In her daily press briefing, Psaki was asked about Prime Minister Binyamin Netanyahu’s comments following Schabas’s resignation, in which he said the committee's report should go unpublished.
“Well, we oppose the creation of the commission of inquiry in the first place. So we remain concerned,” Psaki responded.
“Given the one-sided nature of the resolution that created the commission of inquiry and the history of the HRC stance on Israel, we still don’t believe that such a mechanism as the commission of inquiry contributes to the shared goal and priority of reaching a sustainable and durable agreement. That has long been – has been consistently our view,” she added.
Schabas cited Israeli allegations of bias due to consultancy work he did for the Palestine Liberation Organization (PLO) as the reason for his resignation.
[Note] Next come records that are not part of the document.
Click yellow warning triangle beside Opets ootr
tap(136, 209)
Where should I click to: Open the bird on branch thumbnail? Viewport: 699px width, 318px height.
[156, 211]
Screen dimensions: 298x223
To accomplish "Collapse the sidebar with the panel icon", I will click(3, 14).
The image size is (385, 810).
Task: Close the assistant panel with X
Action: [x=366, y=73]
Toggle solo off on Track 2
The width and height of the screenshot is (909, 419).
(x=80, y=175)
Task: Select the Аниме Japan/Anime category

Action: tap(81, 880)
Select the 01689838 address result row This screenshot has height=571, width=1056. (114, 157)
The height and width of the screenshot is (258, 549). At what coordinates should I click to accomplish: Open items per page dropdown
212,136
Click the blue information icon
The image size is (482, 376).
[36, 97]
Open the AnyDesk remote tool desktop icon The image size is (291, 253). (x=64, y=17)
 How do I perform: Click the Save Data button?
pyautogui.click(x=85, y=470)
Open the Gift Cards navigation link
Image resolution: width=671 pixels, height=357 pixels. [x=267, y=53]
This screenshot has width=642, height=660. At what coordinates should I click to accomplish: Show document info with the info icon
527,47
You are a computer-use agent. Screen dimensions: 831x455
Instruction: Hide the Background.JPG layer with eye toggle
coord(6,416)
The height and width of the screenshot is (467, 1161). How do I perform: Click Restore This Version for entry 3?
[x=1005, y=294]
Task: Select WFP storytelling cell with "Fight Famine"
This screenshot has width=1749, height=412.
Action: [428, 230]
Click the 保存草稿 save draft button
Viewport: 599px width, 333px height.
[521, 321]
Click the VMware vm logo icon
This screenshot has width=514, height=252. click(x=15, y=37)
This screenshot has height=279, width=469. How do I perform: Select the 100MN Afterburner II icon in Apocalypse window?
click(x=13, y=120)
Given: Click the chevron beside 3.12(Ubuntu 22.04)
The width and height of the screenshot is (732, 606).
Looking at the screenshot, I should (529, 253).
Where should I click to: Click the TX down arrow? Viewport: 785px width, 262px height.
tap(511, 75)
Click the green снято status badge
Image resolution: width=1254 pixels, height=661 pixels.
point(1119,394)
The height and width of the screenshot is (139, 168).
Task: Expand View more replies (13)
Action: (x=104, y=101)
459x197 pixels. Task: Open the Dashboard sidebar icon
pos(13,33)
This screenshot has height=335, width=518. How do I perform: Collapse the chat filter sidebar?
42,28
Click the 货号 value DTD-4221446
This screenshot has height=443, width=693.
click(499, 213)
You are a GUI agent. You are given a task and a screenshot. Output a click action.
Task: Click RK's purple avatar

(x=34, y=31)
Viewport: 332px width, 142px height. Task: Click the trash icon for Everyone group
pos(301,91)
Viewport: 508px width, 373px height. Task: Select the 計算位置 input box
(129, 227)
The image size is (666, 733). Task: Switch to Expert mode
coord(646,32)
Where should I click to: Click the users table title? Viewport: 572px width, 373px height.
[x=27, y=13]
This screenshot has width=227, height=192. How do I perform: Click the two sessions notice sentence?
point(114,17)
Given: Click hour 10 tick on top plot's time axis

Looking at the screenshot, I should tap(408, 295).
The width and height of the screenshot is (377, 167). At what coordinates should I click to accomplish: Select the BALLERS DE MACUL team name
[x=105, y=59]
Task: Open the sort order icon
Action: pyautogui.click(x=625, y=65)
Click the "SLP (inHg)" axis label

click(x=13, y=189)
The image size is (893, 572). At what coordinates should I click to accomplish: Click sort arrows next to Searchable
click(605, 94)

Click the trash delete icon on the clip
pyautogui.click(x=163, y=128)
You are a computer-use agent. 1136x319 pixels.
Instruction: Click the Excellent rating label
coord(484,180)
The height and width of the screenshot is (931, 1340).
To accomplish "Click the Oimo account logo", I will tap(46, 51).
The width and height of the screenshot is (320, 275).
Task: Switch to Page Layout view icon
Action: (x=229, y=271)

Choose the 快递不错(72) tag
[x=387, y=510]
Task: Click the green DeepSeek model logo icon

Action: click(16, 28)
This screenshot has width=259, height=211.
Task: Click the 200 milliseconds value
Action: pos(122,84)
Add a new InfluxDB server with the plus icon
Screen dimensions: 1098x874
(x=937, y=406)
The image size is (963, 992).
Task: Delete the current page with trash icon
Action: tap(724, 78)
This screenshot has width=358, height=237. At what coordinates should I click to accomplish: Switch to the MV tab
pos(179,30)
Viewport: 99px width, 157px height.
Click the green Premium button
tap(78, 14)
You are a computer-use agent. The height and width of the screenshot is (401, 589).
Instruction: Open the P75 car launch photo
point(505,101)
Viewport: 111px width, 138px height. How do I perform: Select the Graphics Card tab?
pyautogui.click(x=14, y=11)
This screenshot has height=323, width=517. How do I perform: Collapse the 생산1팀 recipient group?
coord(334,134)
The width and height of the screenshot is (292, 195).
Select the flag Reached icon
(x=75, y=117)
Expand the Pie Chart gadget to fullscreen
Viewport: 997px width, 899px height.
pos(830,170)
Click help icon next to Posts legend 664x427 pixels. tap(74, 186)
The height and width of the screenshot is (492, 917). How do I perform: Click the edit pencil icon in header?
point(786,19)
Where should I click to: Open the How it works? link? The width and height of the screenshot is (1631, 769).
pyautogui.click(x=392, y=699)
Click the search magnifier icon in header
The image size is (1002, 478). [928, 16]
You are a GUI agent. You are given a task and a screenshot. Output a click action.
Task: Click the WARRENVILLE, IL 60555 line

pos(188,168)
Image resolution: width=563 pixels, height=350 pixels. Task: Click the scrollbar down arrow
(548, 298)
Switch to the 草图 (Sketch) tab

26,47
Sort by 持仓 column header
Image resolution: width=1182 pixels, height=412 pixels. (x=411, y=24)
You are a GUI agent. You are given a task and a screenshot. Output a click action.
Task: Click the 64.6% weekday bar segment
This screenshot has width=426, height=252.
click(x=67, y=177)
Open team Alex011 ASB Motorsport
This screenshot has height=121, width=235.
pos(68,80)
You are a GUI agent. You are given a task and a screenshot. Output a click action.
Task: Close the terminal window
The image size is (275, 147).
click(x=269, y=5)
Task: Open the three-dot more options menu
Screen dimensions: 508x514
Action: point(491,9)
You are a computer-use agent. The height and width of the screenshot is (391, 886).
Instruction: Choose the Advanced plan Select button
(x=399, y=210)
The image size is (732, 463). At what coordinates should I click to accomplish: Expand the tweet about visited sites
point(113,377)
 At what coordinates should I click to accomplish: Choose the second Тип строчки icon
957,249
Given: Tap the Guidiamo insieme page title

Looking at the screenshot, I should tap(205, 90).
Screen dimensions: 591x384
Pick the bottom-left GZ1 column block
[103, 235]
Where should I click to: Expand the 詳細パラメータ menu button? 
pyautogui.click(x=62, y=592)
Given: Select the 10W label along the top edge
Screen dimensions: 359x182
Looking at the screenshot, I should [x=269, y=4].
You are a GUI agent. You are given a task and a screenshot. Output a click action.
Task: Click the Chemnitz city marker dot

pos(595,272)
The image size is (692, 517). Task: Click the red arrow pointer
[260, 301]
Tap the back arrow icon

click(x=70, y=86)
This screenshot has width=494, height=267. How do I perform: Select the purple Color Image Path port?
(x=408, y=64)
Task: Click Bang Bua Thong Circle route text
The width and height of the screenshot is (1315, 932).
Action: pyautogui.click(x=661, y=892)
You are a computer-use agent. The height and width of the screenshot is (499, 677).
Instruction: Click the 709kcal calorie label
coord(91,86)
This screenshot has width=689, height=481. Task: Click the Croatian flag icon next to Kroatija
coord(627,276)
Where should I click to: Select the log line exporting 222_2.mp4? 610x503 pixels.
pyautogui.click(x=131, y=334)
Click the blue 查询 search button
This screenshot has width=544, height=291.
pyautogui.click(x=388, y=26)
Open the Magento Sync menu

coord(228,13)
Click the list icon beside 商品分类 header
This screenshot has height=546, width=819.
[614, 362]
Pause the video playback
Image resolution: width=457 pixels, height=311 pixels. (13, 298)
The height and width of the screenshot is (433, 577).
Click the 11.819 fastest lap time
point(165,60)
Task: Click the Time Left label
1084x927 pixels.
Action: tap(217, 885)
In a letter to the UNHRC, Schabas said he would step down immediately to prevent the issue from overshadowing the preparation of the report and its findings, which are due to be published in March.
Schabas is well-known for his bias against Israel. Speaking in a 2013 panel, Schabas clearly revealed his great eagerness to bring about the prosecution of Israel over its actions in Gaza, even if that involved “twisting things and maneuvering” in the international legal arena.
Israel's UN Ambassador Ron Prosor compared appointing Schabas to head the inquiry to "choosing Count Dracula to run a blood bank," and Foreign Minister Avigdor Liberman said Israel should not cooperate with the probe.
Meanwhile, the UNHRC later on Tuesday appointed Mary McGowan Davis, already a member of the inquiry, to succeed Schabas.
McGowan Davis, a former New York judge, was part of the 2009 Goldstone committee which accused Israel of "war crimes" in the 2008-9 counter-terror Operation Cast Lead.
Israel rejected the findings of the report which was widely assessed as being blatantly biased and incomplete, and even Judge Richard Goldstone, who led the committee, later retracted the core accusation of "war crimes" leveled in the report.